Encontro do Criador com a CriaturaMeu encontro com Humberto Gessinger
Eram meados dos anos 2000. A internet era discada. Os telefones
celulares raros e pesados. Para não
falar da música. Ela vinha em pequenos círculos metálicos, chamados CDs. Os tempos eram outros, mas curtia-se
a liberdade de não estar conectado. Sem precisar a todo instante atualizar
redes sociais, checar e-mails e outras “prioridades”. Estranho que a tecnologia
veio para facilitar, mas muitas vezes nos torna escravos.
Como era ser adolescente nos anos 2000? Tinha minha
própria de círculos metálicos. Separados por álbuns, gêneros e gostos. Músicas que
formavam minha identidade. Cantores que expressavam o que sentia. Dava colorido
ao meu mundo interno. E foi assim no auge dos meus quatorze anos, exprimia uma
paixão pelo rock brasileiro. Estava em uma época que adorava Os Paralamas
do Sucesso, comprei um coletânea dos seus maiores sucessos. A minha surpresa ao
chegar em casa dentro da sacola plástica estava algo desconhecido. A obra de uma band que para mim era totalmente estrangeira chamada Engenheiros
do Hawai. Fiquei frustrada, desapontada e realmente irritada com tal
contratempo.
Deixo o desconhecido
ali encima da estante. Olhando-me ali
estranho e ao mesmo tempo convidativo. Sem coragem de por as músicas para tocar
e nem ao menos me inteirar das letras. Foram
meses de estranhamento até que a curiosidade brotasse. Aos poucos fui me apropriando daquelas
canções. Versos em forma de poesia. Falam sobre a minha cidade Porto Alegre,
trazem também a cultura do Rio Grande do Sul.

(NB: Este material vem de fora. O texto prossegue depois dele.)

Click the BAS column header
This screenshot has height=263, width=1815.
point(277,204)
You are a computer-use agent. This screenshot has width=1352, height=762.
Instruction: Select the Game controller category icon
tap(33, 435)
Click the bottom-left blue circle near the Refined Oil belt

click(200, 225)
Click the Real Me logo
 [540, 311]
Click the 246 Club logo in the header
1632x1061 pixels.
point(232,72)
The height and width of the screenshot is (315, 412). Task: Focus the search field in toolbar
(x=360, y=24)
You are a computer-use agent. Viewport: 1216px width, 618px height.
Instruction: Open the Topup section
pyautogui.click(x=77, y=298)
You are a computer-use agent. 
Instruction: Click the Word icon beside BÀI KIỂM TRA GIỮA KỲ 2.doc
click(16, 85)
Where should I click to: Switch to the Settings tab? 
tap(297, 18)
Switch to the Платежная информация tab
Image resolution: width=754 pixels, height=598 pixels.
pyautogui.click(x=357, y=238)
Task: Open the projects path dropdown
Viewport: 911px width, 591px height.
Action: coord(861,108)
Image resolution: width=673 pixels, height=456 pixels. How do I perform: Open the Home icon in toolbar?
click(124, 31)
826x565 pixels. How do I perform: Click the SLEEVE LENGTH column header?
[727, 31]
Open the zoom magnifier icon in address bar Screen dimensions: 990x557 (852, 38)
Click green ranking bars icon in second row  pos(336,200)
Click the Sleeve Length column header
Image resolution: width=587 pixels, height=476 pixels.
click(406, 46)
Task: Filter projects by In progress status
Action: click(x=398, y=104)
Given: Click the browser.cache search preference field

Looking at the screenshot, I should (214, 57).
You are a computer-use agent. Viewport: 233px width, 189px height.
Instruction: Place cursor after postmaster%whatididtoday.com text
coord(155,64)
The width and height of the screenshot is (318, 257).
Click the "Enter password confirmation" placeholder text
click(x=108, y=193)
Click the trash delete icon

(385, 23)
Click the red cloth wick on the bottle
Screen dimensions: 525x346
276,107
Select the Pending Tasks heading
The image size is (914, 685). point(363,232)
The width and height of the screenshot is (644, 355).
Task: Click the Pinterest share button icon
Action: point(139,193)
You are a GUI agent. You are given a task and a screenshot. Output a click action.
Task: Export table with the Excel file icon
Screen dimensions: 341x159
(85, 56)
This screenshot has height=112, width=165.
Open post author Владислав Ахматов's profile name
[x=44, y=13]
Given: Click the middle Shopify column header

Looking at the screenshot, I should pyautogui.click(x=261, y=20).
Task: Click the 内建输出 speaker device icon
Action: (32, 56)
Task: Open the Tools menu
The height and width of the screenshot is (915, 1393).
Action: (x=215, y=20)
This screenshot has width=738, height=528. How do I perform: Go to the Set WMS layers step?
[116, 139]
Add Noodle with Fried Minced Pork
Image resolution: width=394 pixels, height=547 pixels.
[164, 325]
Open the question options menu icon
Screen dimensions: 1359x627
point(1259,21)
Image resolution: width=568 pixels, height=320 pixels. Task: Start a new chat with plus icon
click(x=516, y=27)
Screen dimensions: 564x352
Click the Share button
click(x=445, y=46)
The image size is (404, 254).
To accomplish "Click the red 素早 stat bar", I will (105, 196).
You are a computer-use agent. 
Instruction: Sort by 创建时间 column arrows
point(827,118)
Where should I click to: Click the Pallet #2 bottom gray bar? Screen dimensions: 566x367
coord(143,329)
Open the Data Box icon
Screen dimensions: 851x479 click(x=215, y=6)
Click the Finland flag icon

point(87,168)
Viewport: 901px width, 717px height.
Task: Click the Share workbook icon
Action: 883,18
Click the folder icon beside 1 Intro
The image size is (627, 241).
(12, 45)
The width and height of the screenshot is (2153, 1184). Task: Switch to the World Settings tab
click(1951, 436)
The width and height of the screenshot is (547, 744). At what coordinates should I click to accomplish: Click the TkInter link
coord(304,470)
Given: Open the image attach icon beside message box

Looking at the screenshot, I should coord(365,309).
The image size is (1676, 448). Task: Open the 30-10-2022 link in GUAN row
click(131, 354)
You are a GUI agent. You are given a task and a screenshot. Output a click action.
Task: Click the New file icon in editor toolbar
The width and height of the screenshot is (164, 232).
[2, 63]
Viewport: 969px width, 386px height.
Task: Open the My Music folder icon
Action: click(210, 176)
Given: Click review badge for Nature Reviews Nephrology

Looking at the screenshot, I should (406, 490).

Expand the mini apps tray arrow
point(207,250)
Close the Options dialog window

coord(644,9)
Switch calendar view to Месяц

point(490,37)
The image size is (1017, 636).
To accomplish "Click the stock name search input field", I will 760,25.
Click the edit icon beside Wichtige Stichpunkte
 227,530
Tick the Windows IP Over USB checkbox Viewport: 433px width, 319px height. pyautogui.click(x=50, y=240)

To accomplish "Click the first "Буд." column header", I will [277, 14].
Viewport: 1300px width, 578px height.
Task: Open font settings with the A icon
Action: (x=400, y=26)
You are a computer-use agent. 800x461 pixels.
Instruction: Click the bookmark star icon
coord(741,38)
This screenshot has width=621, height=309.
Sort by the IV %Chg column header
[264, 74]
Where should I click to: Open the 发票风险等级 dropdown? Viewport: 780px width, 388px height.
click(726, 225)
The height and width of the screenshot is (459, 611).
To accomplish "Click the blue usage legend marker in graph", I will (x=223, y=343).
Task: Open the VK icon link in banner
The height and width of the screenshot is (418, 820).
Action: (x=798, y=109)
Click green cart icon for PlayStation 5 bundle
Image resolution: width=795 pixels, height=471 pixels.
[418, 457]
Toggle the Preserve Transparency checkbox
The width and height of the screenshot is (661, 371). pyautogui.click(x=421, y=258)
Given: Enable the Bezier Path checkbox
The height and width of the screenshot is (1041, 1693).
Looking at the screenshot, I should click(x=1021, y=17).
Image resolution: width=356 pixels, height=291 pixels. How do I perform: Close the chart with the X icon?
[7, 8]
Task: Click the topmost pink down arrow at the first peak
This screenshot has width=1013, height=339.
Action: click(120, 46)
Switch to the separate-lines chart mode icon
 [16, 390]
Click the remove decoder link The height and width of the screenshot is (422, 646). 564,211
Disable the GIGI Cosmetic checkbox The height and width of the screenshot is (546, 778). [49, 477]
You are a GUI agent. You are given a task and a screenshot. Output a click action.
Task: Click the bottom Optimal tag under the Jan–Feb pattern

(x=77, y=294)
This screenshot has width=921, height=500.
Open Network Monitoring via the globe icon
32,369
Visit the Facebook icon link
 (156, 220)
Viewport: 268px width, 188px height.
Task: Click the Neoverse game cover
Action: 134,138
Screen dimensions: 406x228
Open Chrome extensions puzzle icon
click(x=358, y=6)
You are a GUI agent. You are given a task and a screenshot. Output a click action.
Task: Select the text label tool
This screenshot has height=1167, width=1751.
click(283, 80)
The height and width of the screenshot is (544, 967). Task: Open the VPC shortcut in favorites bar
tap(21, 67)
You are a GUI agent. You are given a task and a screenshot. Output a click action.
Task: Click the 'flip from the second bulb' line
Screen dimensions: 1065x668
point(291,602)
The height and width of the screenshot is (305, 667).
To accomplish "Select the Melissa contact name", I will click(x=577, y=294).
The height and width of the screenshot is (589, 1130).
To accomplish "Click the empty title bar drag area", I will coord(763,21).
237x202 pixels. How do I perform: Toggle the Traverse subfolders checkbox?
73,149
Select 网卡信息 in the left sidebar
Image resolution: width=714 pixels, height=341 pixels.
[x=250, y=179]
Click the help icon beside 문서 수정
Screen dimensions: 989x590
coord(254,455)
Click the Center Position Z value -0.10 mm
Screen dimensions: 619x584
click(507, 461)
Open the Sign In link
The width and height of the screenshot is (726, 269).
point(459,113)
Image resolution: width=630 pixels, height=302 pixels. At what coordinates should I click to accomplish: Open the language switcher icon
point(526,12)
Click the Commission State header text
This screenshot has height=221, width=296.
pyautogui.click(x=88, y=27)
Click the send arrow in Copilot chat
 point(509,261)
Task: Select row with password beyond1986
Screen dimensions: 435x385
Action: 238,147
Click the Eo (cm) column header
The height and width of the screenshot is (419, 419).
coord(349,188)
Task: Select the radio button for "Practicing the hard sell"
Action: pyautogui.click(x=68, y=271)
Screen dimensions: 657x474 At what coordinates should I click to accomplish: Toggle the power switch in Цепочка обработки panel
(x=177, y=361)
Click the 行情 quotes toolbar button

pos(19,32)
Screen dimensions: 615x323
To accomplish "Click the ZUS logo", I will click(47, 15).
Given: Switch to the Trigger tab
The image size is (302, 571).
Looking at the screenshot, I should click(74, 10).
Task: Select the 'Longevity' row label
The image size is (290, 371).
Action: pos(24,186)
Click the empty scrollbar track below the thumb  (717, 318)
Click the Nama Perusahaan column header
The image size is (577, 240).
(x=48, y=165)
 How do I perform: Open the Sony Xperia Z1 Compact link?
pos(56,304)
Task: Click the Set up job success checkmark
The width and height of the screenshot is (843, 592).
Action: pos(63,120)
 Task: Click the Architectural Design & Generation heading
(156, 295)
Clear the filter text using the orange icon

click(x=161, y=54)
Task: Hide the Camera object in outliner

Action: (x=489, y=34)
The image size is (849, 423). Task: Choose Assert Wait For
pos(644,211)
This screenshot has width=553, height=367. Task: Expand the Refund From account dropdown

Abordam o Brasil, a politica, as crises. Mas vai mais além, fala do ser
humano. Das nossas humanidades. Desuminidades. Sobre crescer. Se tornar alguém.
Identifiquei-me com as letras do Humberto, senti que finalmente havia encontrado
de fato alguém que me representava. Numa época tão confusa que é adolescência pudesse
me distanciar do bullying sofrido pela sociedade por sempre me sentir um peixe
fora da aquária. Por sempre querer discutir assuntos quem eram vistos como profundos
demais para alguém que recém estava crescendo. Nesta época já escrevia sobre a
corrupção que assola, o medo de paralisa e a total falta de bom sendo das
pessoas.
Encontrei ali um porto seguro. Uma inspiração para
escrever. Me tornar uma pessoa melhor. Depois de tantos anos, pude conhecer o
meu ídolo de perto. O encontro do criador e da criatura. Bebi as palavras proferidas por ele em sua
palestra. Ter a oportunidade de conhecer ele ao vivo foi um dos melhores
momentos da minha existência. Uma das raras vezes em que a gente se sente
pleno. Como se encontrasse alguém com o
qual pudesse finalmente ser eu mesma. Despida de vaidades. Rótulos. Máscaras. Já que hoje em dia é tão raro alguém
que fale sobre liberdade, inspiração, mudar o mundo a partir da gente mesmo. Valores
tão abatidos em uma sociedade abarrotada de informações, mas pobre em fazer de
fato.
Para finalizar fazendo uma analogia com as dez músicas
preferidas do Humberto:
Sempre irei surfar entre karmas e DNAs. Eterna Dom
Quixote que acredita ainda em mudar o mundo. Que amar seja sempre sem
medidas. E que seja por amor as batalhas perdidas. Prefiro andar só, vestida de mim mesma do que usar a cabeça dos outros como
degrau para chegar aonde preciso. Ainda acredito
que ninguém = ninguém apesar de
ainda sermos tão desiguais. Sempre estarei em busca de uma perfeita simetria, às vezes enlouquecedora a fim de sempre me
tornar uma carpinteira do meu próprio universo.
Um pouco princesa parabólica. De vez em quando esbarrar na minha própria timidez
tendo como pano de fundo um piano bar. Mas saber que toda a forma de poder é uma forma de morrer por nada. E que depois
de nós o mundo ainda continuará de uma forma ou de outra por isso é preciso
valorizar os ancestrais e também semear uma posteridade. Travarei a minha batalha pessoal e às vezes inglória
pela Revolta dos Dândis, me nego a
ser apenas mais uma na multidão. Ainda vejo diferença entre poder e corrupção. Enquanto
enxergar diferenças, não me contentarei.